__AIM__: Can you set down, word for word, the stretch of the data below from the line containing "The image size" through the end of the data, omitting the pictures?

Item coordinate data:
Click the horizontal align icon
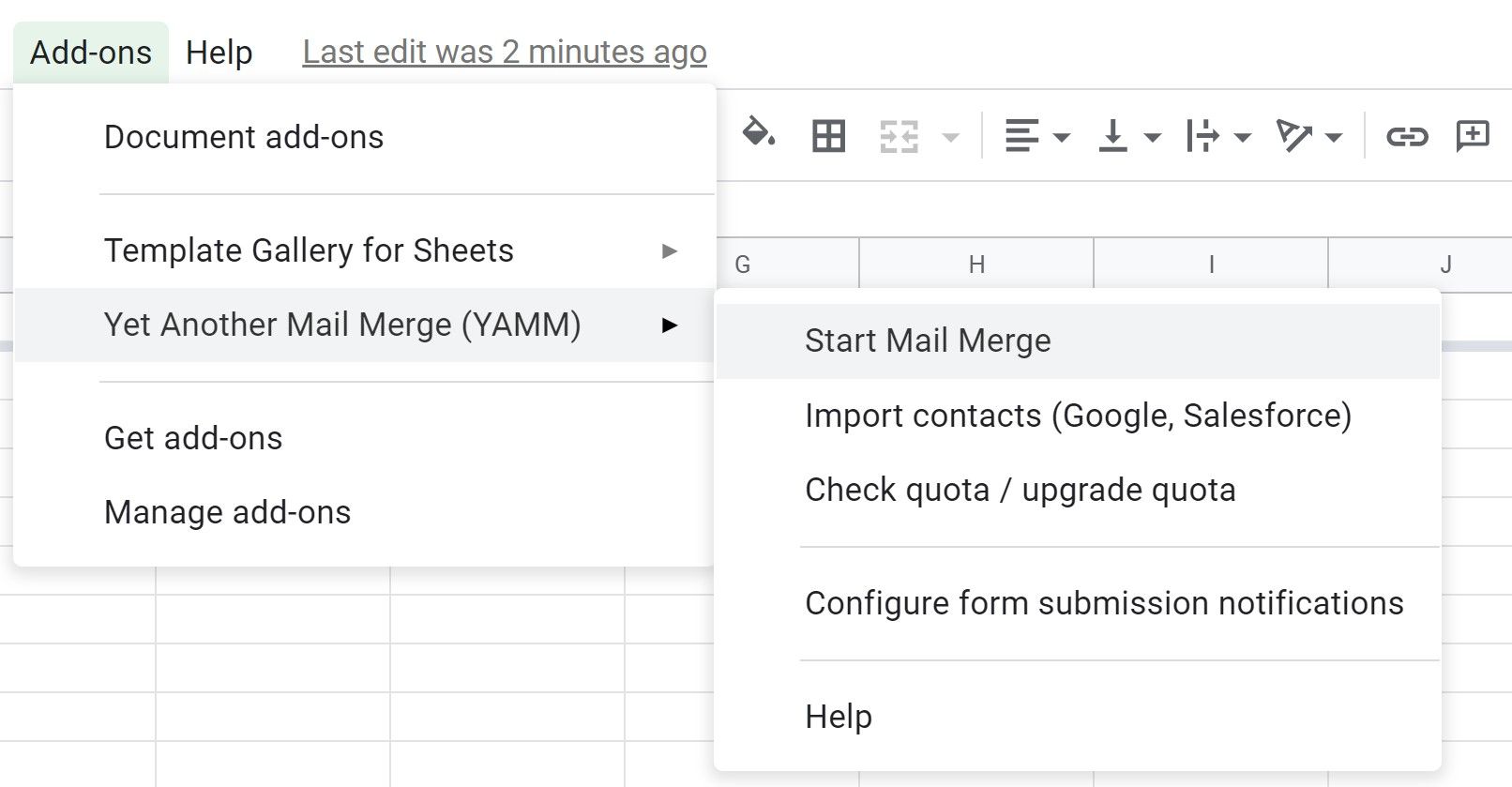 click(1022, 136)
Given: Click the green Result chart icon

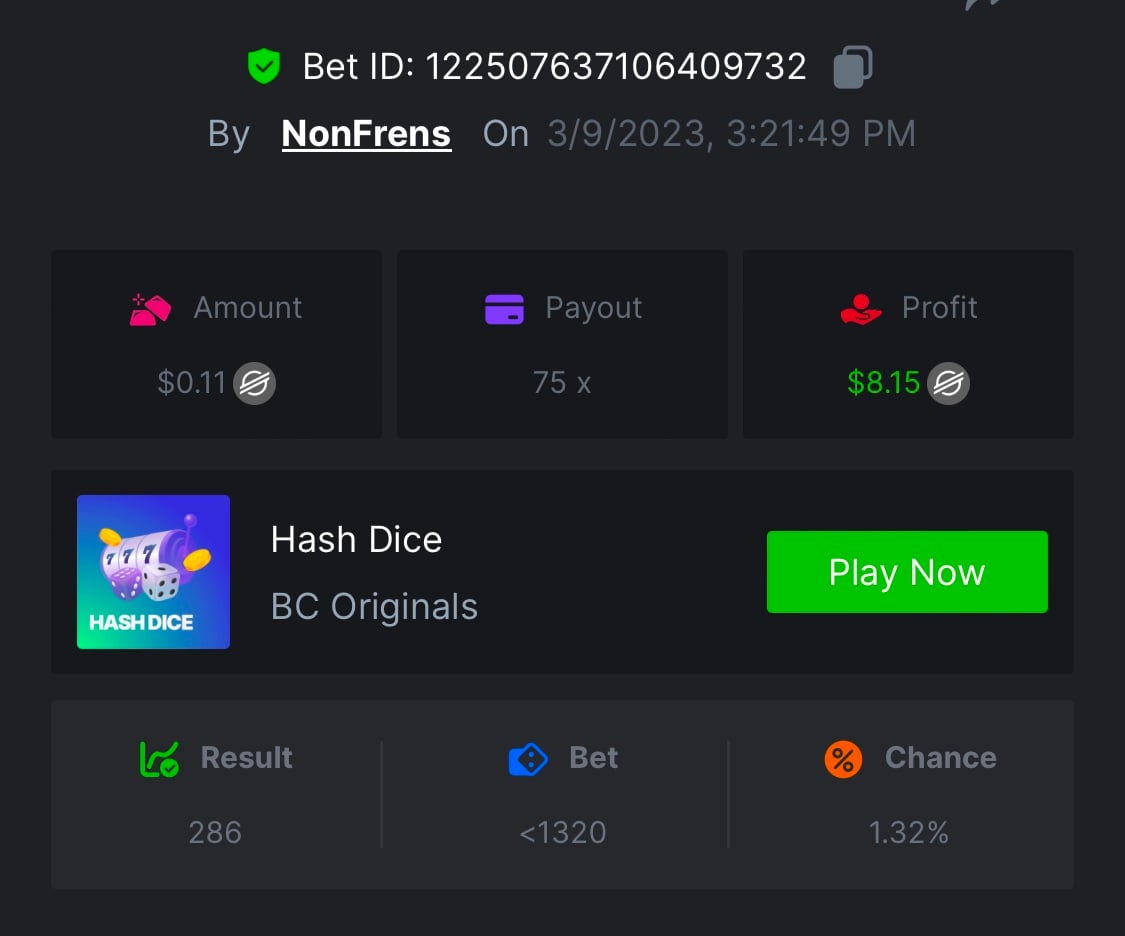Looking at the screenshot, I should [x=159, y=759].

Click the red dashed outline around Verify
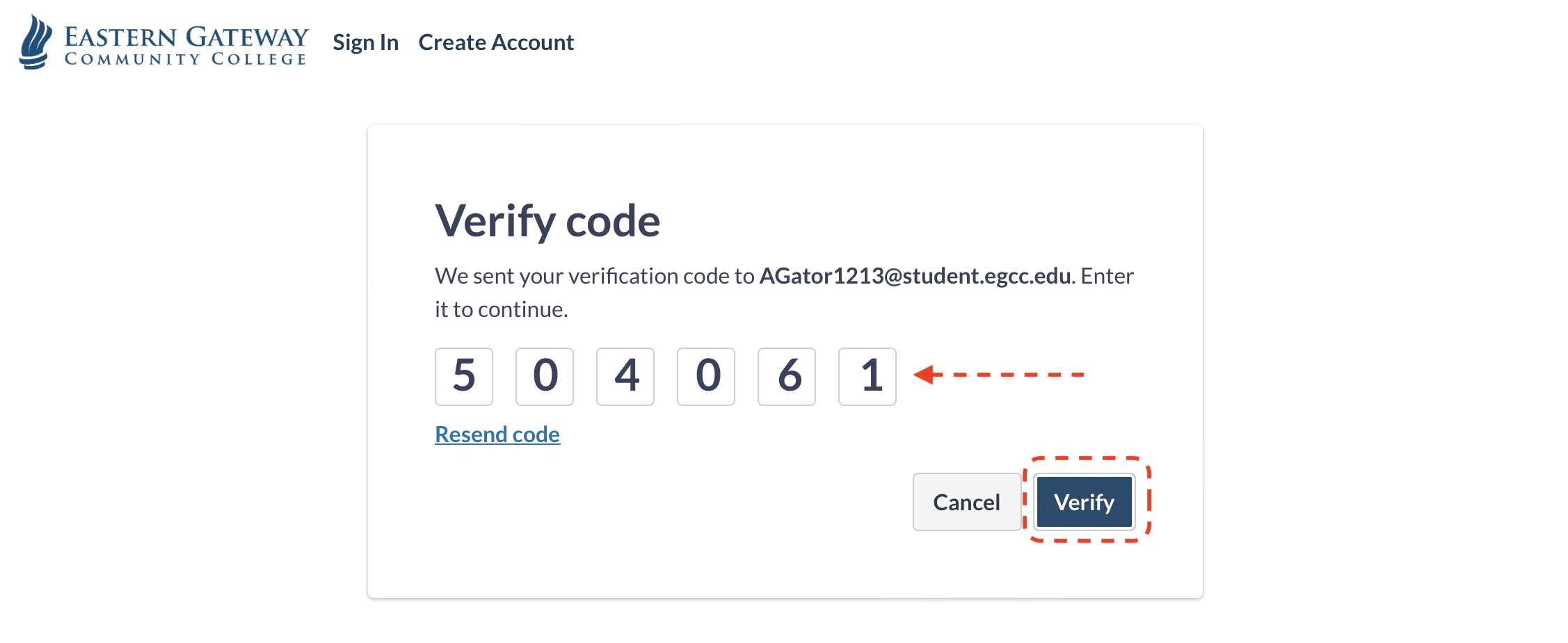(x=1148, y=500)
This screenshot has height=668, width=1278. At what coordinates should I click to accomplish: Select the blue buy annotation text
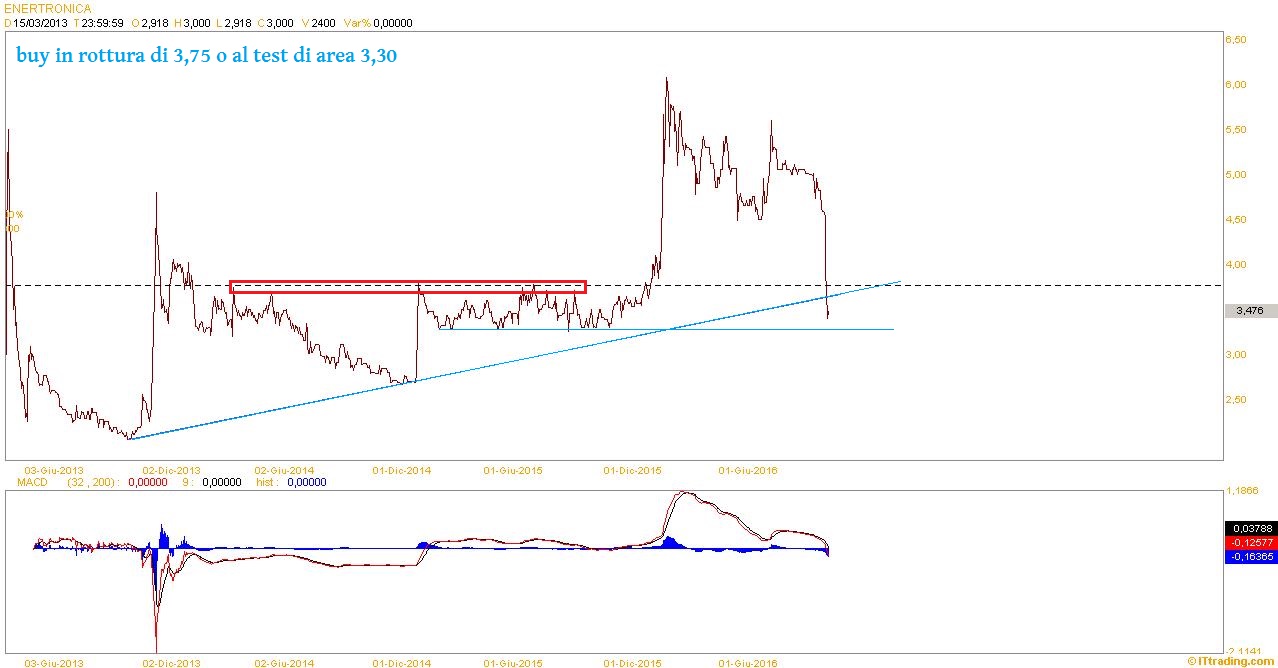point(207,56)
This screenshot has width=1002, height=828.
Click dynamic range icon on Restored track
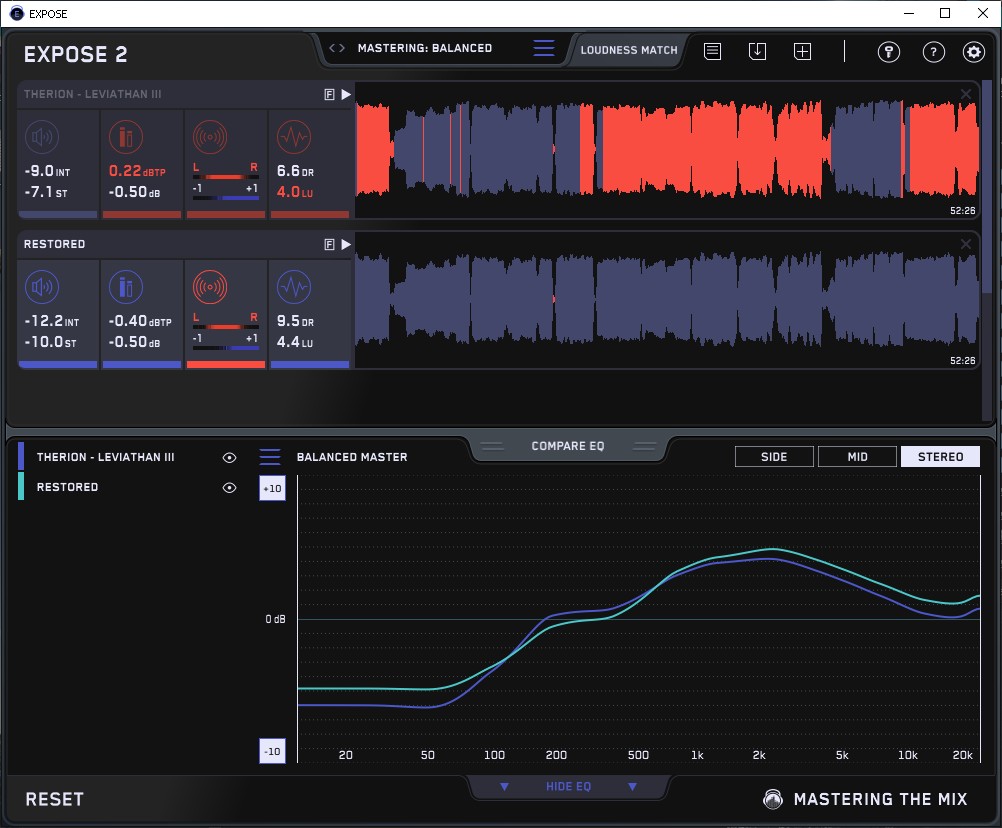(293, 288)
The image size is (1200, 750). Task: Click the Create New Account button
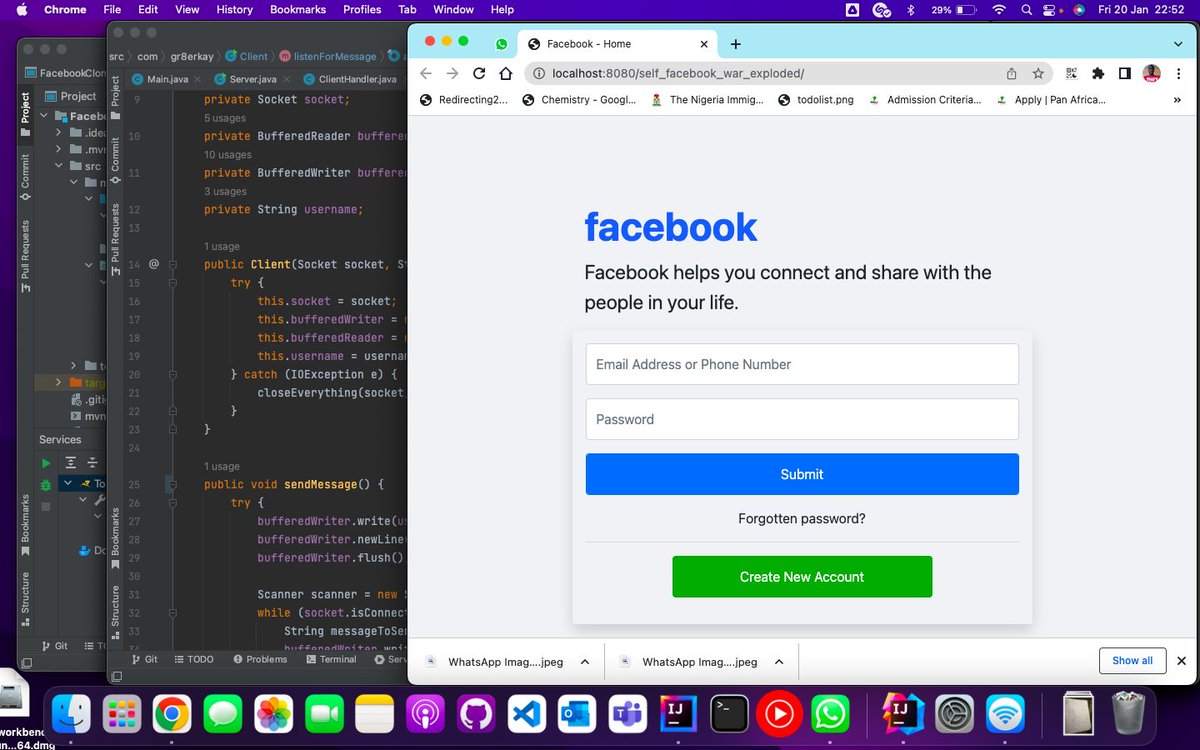coord(802,577)
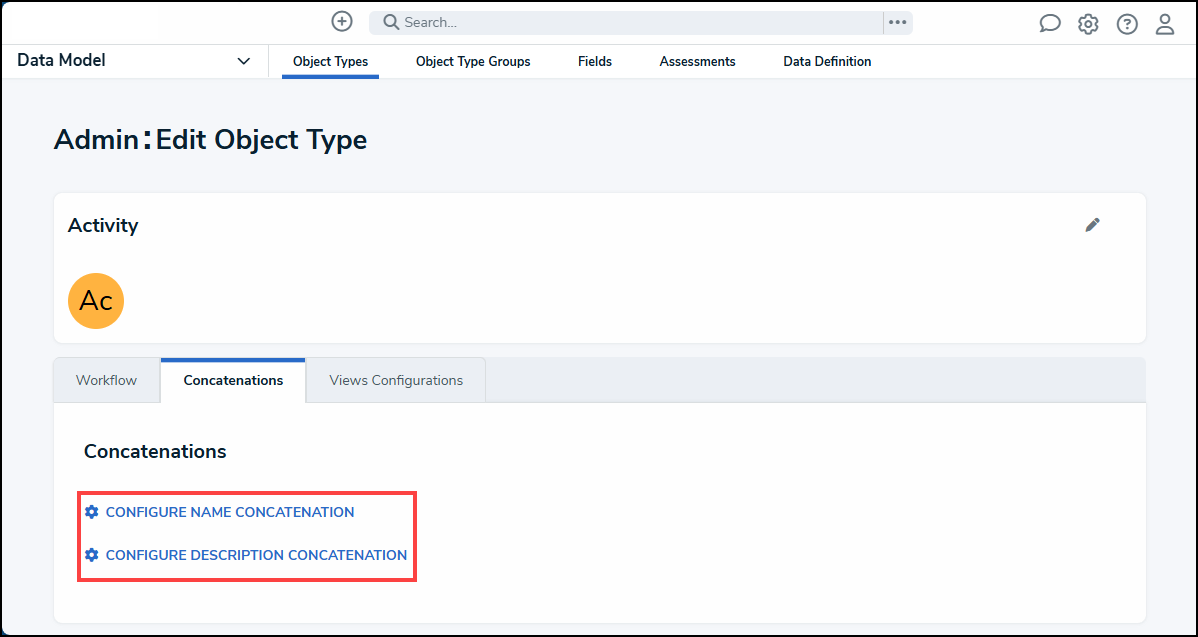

__IN RESPONSE__:
The image size is (1200, 750). Task: Click the Create New Account button
coord(802,577)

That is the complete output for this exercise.